Restate each entry below without changing a word.

-------- DATA UNDER STUDY

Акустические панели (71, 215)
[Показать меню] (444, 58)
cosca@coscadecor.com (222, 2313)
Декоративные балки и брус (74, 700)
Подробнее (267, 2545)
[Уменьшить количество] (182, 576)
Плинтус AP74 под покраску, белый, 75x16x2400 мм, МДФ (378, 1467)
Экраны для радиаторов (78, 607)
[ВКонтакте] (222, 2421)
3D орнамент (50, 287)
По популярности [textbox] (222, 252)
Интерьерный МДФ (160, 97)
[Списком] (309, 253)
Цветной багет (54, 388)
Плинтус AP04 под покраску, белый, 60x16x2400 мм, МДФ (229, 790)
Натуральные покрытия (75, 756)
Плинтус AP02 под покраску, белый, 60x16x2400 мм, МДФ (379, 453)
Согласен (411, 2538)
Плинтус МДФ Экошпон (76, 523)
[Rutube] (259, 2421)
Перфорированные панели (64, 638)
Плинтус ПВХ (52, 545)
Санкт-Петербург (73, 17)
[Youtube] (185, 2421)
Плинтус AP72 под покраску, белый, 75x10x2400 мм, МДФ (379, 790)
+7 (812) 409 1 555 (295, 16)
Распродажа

----------------

OUTPUT:
Акустические панели (71, 215)
[Показать меню] (444, 58)
cosca@coscadecor.com (222, 2313)
Декоративные балки и брус (74, 700)
Подробнее (267, 2545)
[Уменьшить количество] (182, 576)
Плинтус AP74 под покраску, белый, 75x16x2400 мм, МДФ (378, 1467)
Экраны для радиаторов (78, 607)
[ВКонтакте] (222, 2421)
3D орнамент (50, 287)
По популярности [textbox] (222, 252)
Интерьерный МДФ (160, 97)
[Списком] (309, 253)
Цветной багет (54, 388)
Плинтус AP04 под покраску, белый, 60x16x2400 мм, МДФ (229, 790)
Натуральные покрытия (75, 756)
Плинтус AP02 под покраску, белый, 60x16x2400 мм, МДФ (379, 453)
Согласен (411, 2538)
Плинтус МДФ Экошпон (76, 523)
[Rutube] (259, 2421)
Перфорированные панели (64, 638)
Плинтус ПВХ (52, 545)
Санкт-Петербург (73, 17)
[Youtube] (185, 2421)
Плинтус AP72 под покраску, белый, 75x10x2400 мм, МДФ (379, 790)
+7 (812) 409 1 555 (295, 16)
Распродажа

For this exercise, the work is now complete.